In brief, Fed Chair Powell gave the market what it was looking for in those prepared remarks, which was the implicit indication that there is a very high probability of a rate cut at the July 30-31 FOMC meeting.
This is the key paragraph from his prepared remarks (emphasis our own):
"In our June meeting statement, we indicated that, in light of increased uncertainties about the economic outlook and muted inflation pressures, we would closely monitor the implications of incoming information for the economic outlook and would act as appropriate to sustain the expansion. Many FOMC participants saw that the case for a somewhat more accommodative monetary policy had strengthened. Since then, based on incoming data and other developments, it appears that uncertainties around trade tensions and concerns about the strength of the global economy continue to weigh on the U.S. economic outlook. Inflation pressures remain muted."
The futures for the major indices spiked on the release of Mr. Powell's comments, turning the indication for a modestly lower start into an indication for a modestly higher start.
Currently, the S&P futures are up 13 points and are trading 0.4% above fair value. The Nasdaq 100 futures are up 58 points and are trading 0.7% above fair value.

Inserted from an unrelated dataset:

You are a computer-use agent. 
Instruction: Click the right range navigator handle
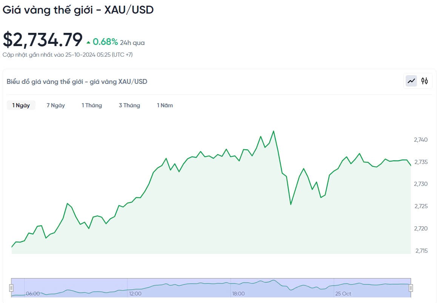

The Dow Jones Industrial Average futures are up 98 points and are trading 0.4% above fair value.
The reaction had the semblance of a relief bid, only because there had been some burgeoning angst over the idea that Mr. Powell might try today to temper the market's expectations for any rate cut in July. He did not do that in his written remarks.
On a related note, the 2-yr note yield fell from 1.92% before the release of the prepared remarks to 1.85% after their release while the 10-yr note yield dropped from 2.10% to 2.04%.
The initial response hasn't been stronger, though, because Mr. Powell basically dangled a carrot for the market, which it had already bitten. Remember, there was a 100% probability of a 25-basis points cut at the July meeting priced into the fed funds futures market, according to the CME Fed Watch Tool.
The Q&A portion of today's testimony will likely be Mr. Powell's moment to talk down the prospect of a 50-basis points rate cut at the July meeting. The market should be able to live with that since we suspect the Fed Chair will also stick to the line that the FOMC will do what it thinks is appropriate to sustain the economic expansion.
So, the Fed put should play an instrumental role in producing a higher open today.
Rising oil prices ($59.26, +$1.43, +2.5%), and a bump in energy-related stocks following some bullish inventory data last night from the American Petroleum Institute, will also help, as will some strength in the transportation components after American Airlines (AAL) raised its Q2 unit revenue guidance and Goldman Sachs initiated coverage of FedEx (FDX), UPS (UPS), Union Pacific (UNP), and Norfolk Southern (NSC) with Buy ratings.